*Records from a data collection*
══════════
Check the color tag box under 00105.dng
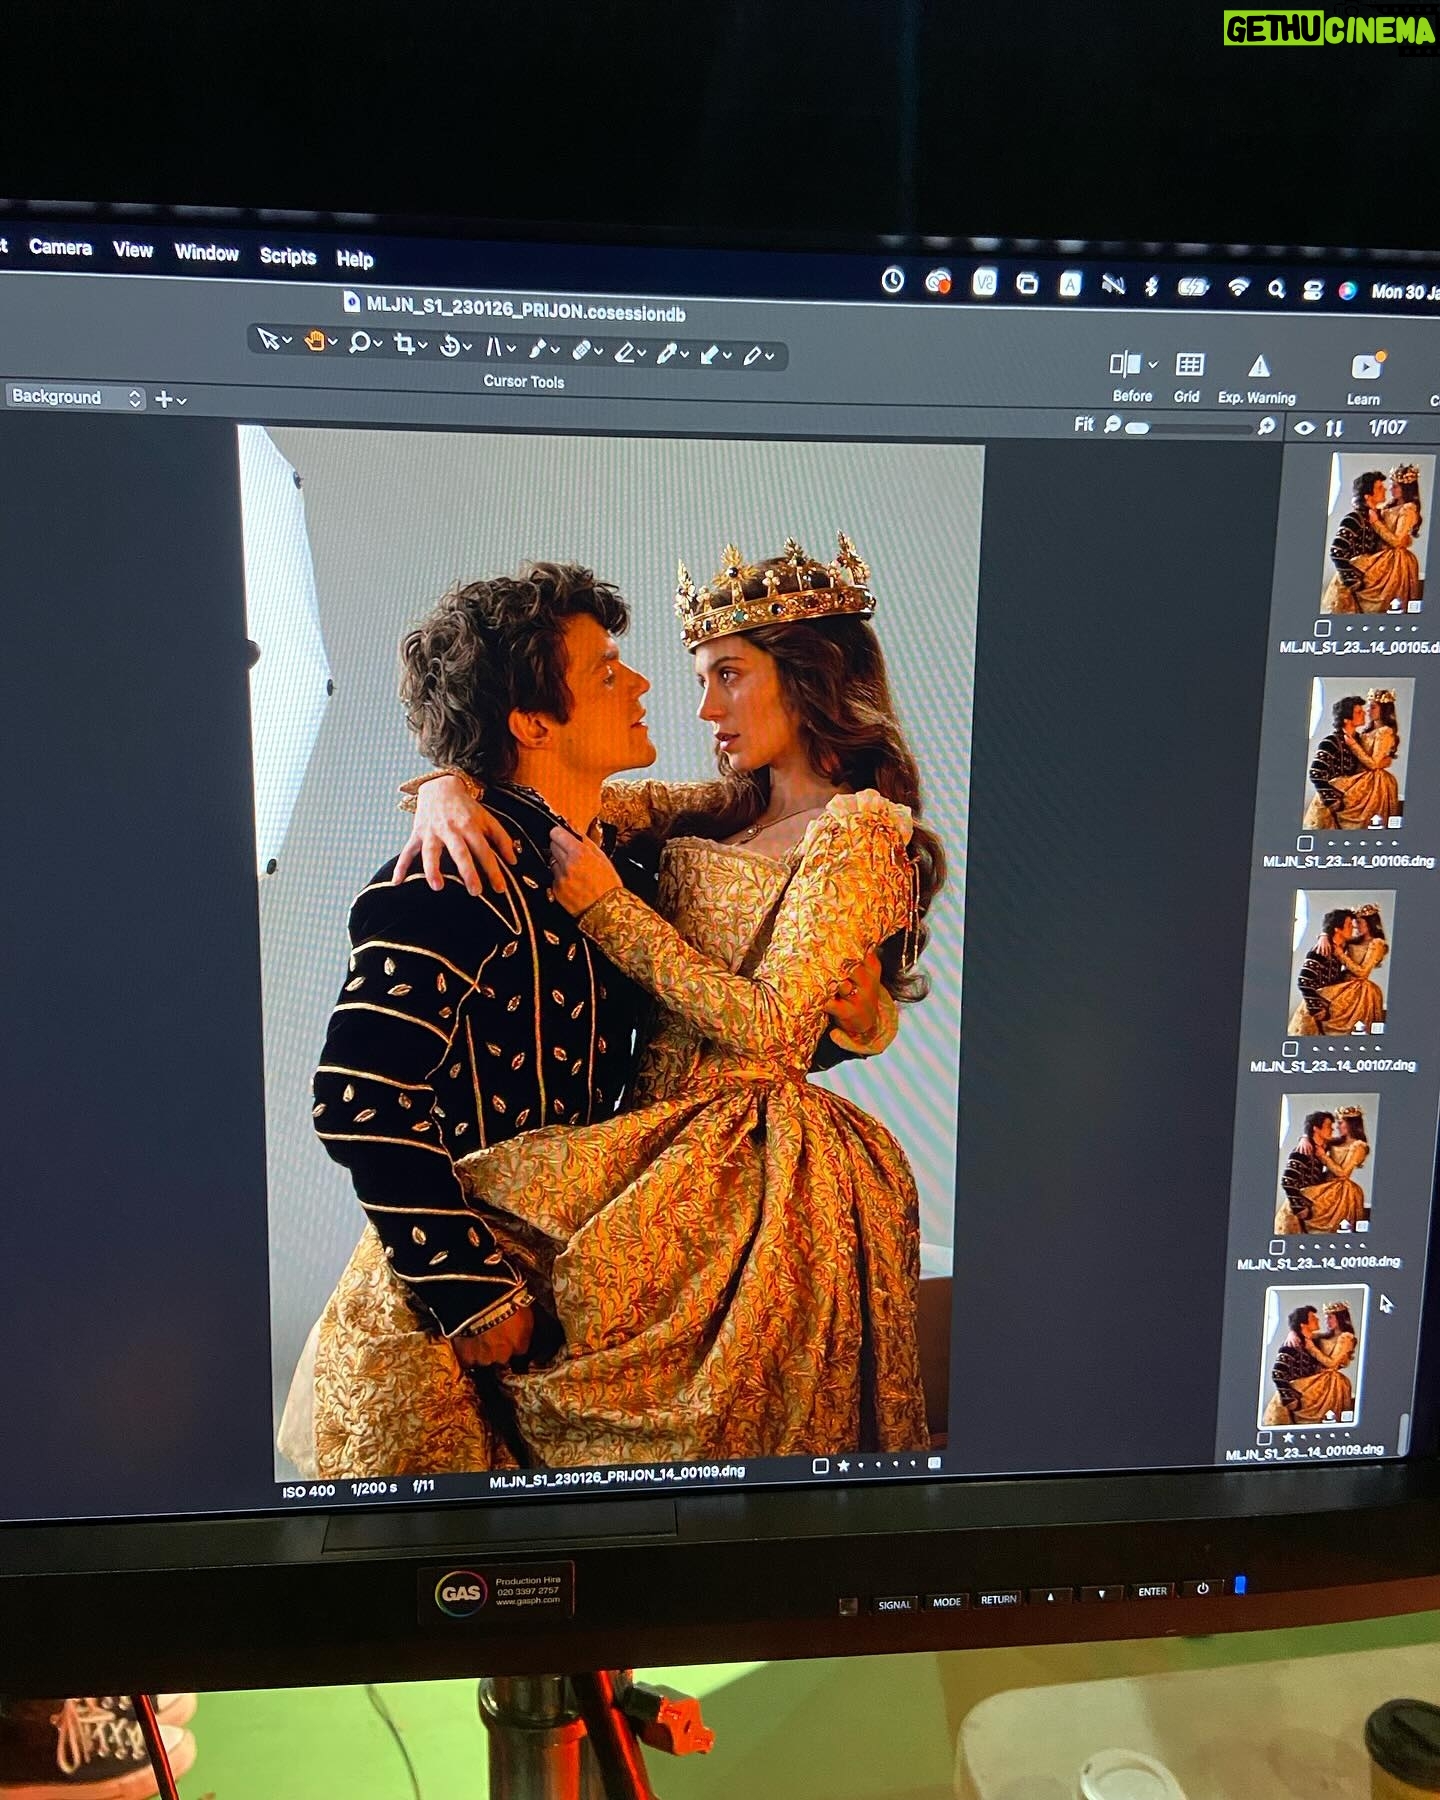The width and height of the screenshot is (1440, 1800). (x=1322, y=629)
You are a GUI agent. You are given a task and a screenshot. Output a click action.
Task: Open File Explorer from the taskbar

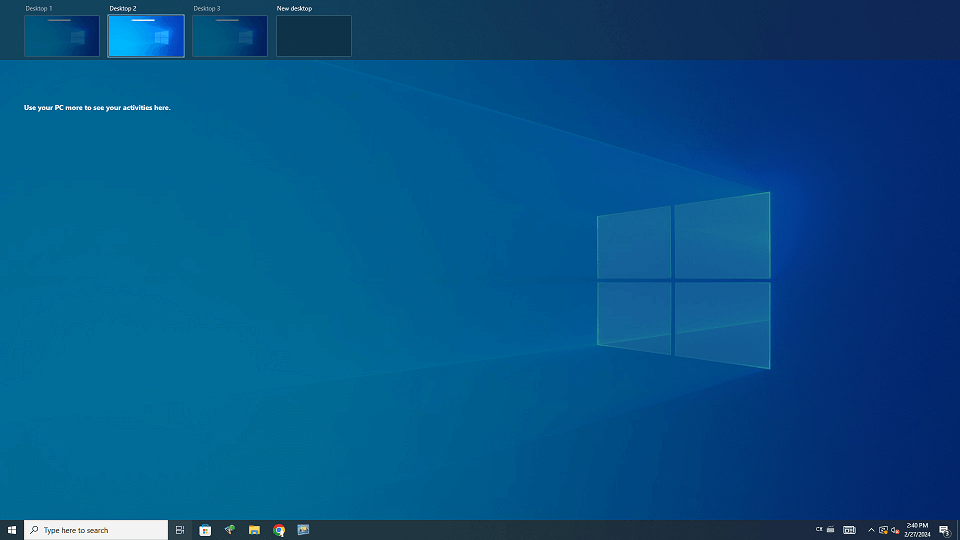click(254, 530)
══════════
*What is required*
Repeat every entry above exactly; images stay out of the copy.

*Solved exercise*
Check the color tag box under 00105.dng
The width and height of the screenshot is (1440, 1800). (x=1322, y=629)
You are a GUI agent. You are given a task and a screenshot. Output a click action.
Task: Open File Explorer from the taskbar

click(254, 530)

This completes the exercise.